• [Problems]
A - Answer these questions from the post on minimalist trail shoes:
(i) Which shoes did the writer review on Toe Salad?
(ii) What is the name of the new VIVOBAREFOOT trail shoe?
(iii) In which city is the custom shoe maker the commenter hired?
B - Carry on the post on minimalist trail shoes from its last sentence, writing the next part.

• [Article]

Two more odds n' ends to add this week regarding minimalist footwear for trail use:
- I just finished writing a review of the Merrell Barefoot Trail Gloves on Toe Salad.
- VIVOBAREFOOT just published the official announcement of their new trail shoes called the Neo Trail. I am very interested to see what these have to offer to the lightweight/ultralight backpacking crowd. A review will be forthcoming.
5toes & barefoot
Hi Damien! My review of the Vibram KSO 5toes shoe: I love the separation of the toes and the soft-mesh boot; so much so that I'm currently construcing a tennis shoe that incorporates the 5toes design! The "barefoot" biomechanics hypothesis is sheer fallacy,totally unproven and fails any experiential investigation; by this I mean that wearing this shoe is extremely uncomfortable for anyone unless one is willing to invest 2 full months to strenghten the foot and calf muscles; no way in hell I want to invest that much discomfort or time into any footwear! My solution for the Vibram product line: add cushioning to the insole. I have hired the only custom shoe maker in Edmonton to experiment with various insole products in the hopes of constructing a comfortable walking shoe. My ultimate hope with the modified KSO 5toes shoe would be attempting to play tennis on a cement court; maybe my feet won't hurt after an hour of play!
I've read any and all material available on the web dealing with the "barefoot" biomechanics hypothesis; the only somewhat [funded by Vibram]credible research done on this hypothesis concludes that further research is required to validate the idea of the "midfoot strike"; these same 4 Harvard researchers make no conclusions or claims about the effect of barefoot running or walking on the joints [ie. knees] or ligaments etc. In fact, these same scientists have a disclaimer at the end of their research paper advising readers to consult their physicians before using any "barefoot" products. This admission hardly suggests confidence in these footwear products!!!! Furthermore, wearing these "barefoot" products quickly dissuaded me from their viability or effecftiveness. I have not "drunk the koolaid" and I can't imagine how any user of these products could draw any other conclusion. These shoes are good for rock climbing and water sports; anything beyond that is sheer market propaganda; I wish Vibram, Merrell and the other producers a lot of luck; this is a small niche market and will remain thus!

• [Stored data]
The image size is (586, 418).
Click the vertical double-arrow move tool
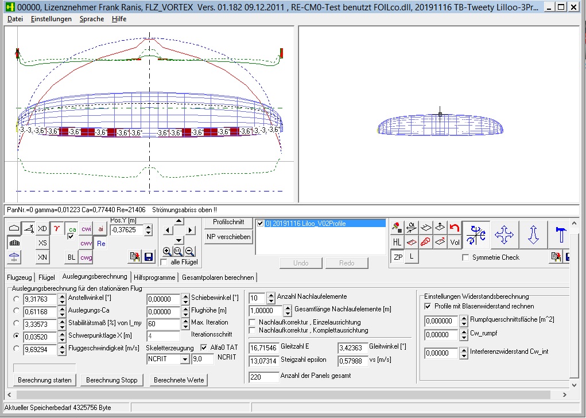(533, 235)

• [Solved tasks]
A -
(i) The Merrell Barefoot Trail Gloves
(ii) The Neo Trail
(iii) Edmonton

B -
I have contacted both Vibram and Merrell in regards to the 5toes design; I believe that this concept has wide market potehtial if the above-mentioned modifications are made; it appears that both companies [they have a production agreement in the "barefoot" industry] are extremely reluctant to adapt the 5toes design to any "cushioned" shoe; this belief means that I am trying to induce them into considering the "5toes plus cushion" design by producing my own prototype; I suspect they won't be happy that I've "borrowed [patent law]" their 5toes design and incorporated it into a running shoe! Further developments await in this struggle for valid, science-based ideas!!!!
Simon, That is the whole
That is the whole point of minimalist shoes... to strengthen the foot muscles. The fact that it would take you two months to be able to acclimate to wearing them means that your feet are weak. Most people who buy these are buying them because they want the foot strengthening benefits.
Vibram has another model called the Bikila that has a small amount of cushion (4mm), for running. You bought the KSO which has no cushioning. Maybe you would like the KSO better?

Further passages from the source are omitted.